Memory 210 may be configured, in some embodiments, to include information stored in an artist database 240, as one or more of industry data 242, descriptive attribute data 244, rank data 246, and collaboration request data 248. In other embodiments, any or all of these components and/or information need not be stored on memory 210, but may instead be stored in a different memory and database, whether local artist collaboration platform 120 or on one or more remote servers (in some embodiments, in the cloud).
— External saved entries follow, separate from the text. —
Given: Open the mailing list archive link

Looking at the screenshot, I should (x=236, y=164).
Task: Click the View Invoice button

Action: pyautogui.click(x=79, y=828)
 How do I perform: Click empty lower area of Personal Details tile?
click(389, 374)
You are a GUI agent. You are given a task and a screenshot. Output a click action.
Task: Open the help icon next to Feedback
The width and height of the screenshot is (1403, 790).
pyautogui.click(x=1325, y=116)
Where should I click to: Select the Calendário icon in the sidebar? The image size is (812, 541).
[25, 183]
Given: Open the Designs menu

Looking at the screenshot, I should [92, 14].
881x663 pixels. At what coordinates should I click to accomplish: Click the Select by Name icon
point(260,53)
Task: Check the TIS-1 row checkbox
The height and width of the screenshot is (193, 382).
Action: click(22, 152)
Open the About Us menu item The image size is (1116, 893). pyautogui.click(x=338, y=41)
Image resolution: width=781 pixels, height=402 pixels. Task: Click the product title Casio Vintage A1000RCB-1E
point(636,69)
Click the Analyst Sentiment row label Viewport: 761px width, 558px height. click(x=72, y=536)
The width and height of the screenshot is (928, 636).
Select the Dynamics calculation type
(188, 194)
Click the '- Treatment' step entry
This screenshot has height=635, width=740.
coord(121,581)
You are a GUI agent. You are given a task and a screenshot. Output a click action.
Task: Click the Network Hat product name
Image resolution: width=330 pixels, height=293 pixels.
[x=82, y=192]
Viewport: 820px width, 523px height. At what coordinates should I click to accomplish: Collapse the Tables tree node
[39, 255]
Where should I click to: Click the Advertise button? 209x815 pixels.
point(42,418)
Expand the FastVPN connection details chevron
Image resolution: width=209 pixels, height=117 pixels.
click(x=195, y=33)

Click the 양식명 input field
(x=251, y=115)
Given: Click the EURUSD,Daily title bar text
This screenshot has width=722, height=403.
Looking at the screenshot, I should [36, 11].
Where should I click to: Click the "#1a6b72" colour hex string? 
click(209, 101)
The data in artist database 240 may be referenced in a manner discussed in greater detail below.

According to at least some embodiments, industry data 242 may include industry statistics for each artist (e.g., user/entity) interacting with artist collaboration platform 120. In this regard, artist collaboration platform can aggregate industry statistics for each artist within artist collaboration platform by ingesting data from a variety of sources that collect artist statistics, such as artist platforms 116-1, 116-2, . . . , 116-N. In another embodiment, the artist collaboration platform 120 can interact with an artist data aggregation platform 112 that aggregates artist industry statistics and provides the aggregated artist industry statistics to artist collaboration platform 120. In some embodiments, industry data 242 can include data such as such as subscribers, views, likes, comments, and engagement rate associated with an artist profile on Youtube™, monthly listeners, playlist reach, fan conversion rate, popularity, and followers associated with an artist profile on Spotify™, followers, views, likes comments, and engagement rates on TikTok™, followers, likes, comments, and engagement rate on Instagram™, followers on Twitter/X, and fans on Deezer.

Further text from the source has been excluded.